The Digital Good Network: exploring equity, sustainability and resilience in people's relationships with and through digital technologies

Lead Research Organisation: University of Sheffield
Department Name: Sociological Studies

Abstract

Digital technologies are not always good for societies. Across research, policy, industry and civil society, how to define, measure and build good digital societies needs urgent attention. The digital good is ill-defined and contested, and the resulting lack of consensus can be harmful. For example, algorithmic decision-making can introduce bias under the guise of fairness; policies designed to make social media safer are experienced by users as doing the opposite. To limit future harms and ensure that digital technologies have positive outcomes, The Digital Good Network (DGN) will deliver an interdisciplinary, social science-led research programme centred on the urgent, neglected question of what the digital good should look like and how it can be achieved.



DGN bridges disciplines and institutions and is global in outlook. It is led by transdisciplinary researchers at different career stages and by partners from policy, industry, community and cultural sectors. DGN will:

support research projects and methodological innovation across disciplines and various dimensions of the digital good;

offer internships, fellowships and training;

host technology design sprints and workshops;

co-produce research with policy, industry and communities; and

produce a Digital Good Index, based on original research, horizon scanning and open data.

Ultimately, DGN will lead to a step-change in enabling societies to realise the digital good.



DGN?will generate new insights into urgent normative questions relating to people's relationships with and through digital technologies (or 'digital relationships'), by focusing on three societal challenges that are crucial to envisioning good?relationships with and through digital technologies:?equity, resilience and sustainability. The House of Lords' Beyond Digital report highlights the first two: 1) equity, because digital relationships take place in conditions of power asymmetry and structural inequity and 2) resilience, because individual and collective wellbeing, wellness and coping strategies in the face of pandemics, political conflicts, natural disasters, digital misinformation, online hate and everyday life matter in digital relationships and for our realisation of the digital good. The third societal challenge is sustainability, because planetary challenges like climate change demand that we consider whether our digital relationships are sustainable (as highlighted in UK, EU and UN policy goals). Digital relationships unfold within, are shaped by and shape societies and structures, so addressing these three pressing societal challenges is crucial to envisioning good digital relationships.

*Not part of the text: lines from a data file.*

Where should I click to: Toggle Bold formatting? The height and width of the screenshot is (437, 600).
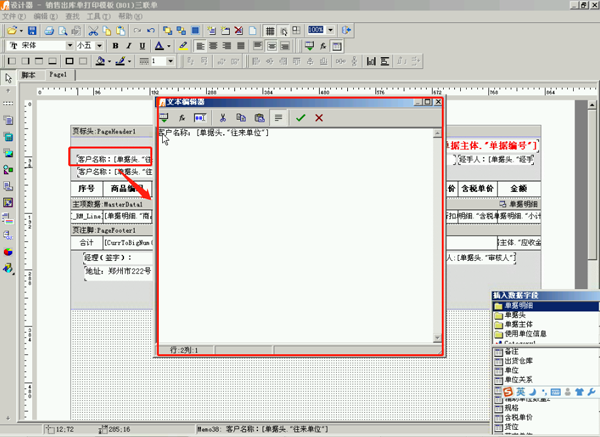coord(115,46)
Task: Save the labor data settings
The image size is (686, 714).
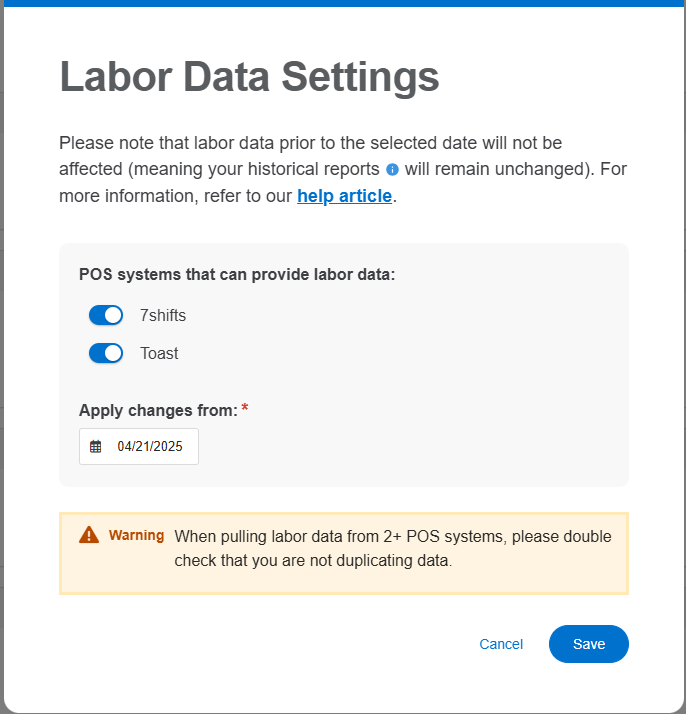Action: pyautogui.click(x=588, y=644)
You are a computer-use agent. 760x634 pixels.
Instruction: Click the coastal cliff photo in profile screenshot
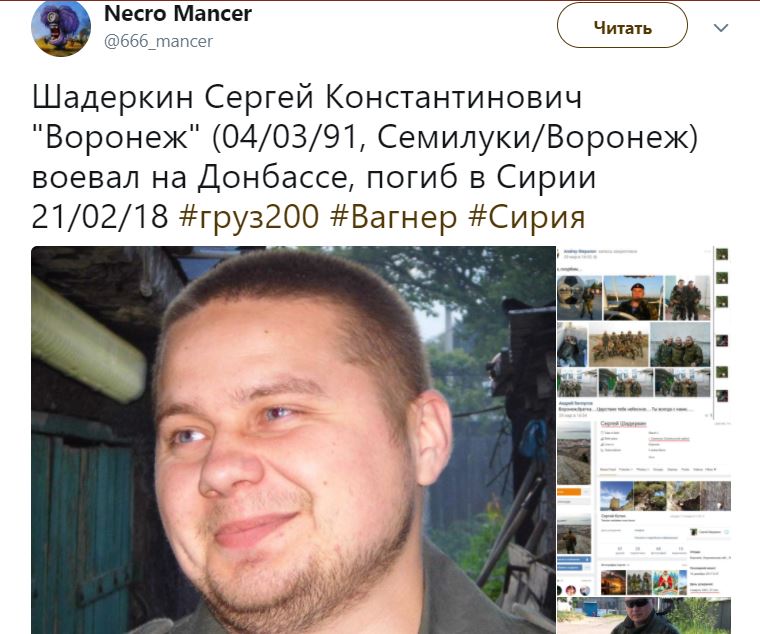(574, 454)
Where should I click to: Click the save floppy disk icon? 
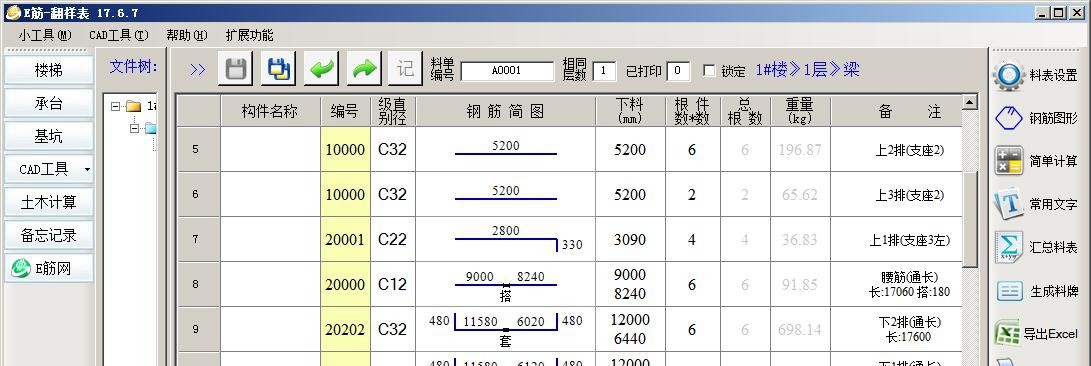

DGN will expand research capacity and deliver a step-change in digital society scholarship and its impact on policy, industries and communities. It will build a network of researchers from social science disciplines and beyond, including eg cultural studies, anthropology and design from the arts and humanities, and computing and engineering from STEM. DGN activities are designed to engage researchers from diverse career stages, with expertise in diverse domains, and stakeholders from policy, practice, industries, cultural sectors and communities, to ensure research is co-produced with, responds to, and feeds into these sectors. These disciplines, career stages, domains and sectors are all represented in the DGN core team and College of Experts, who will link DGN to people, organisations and networks within and beyond these groups.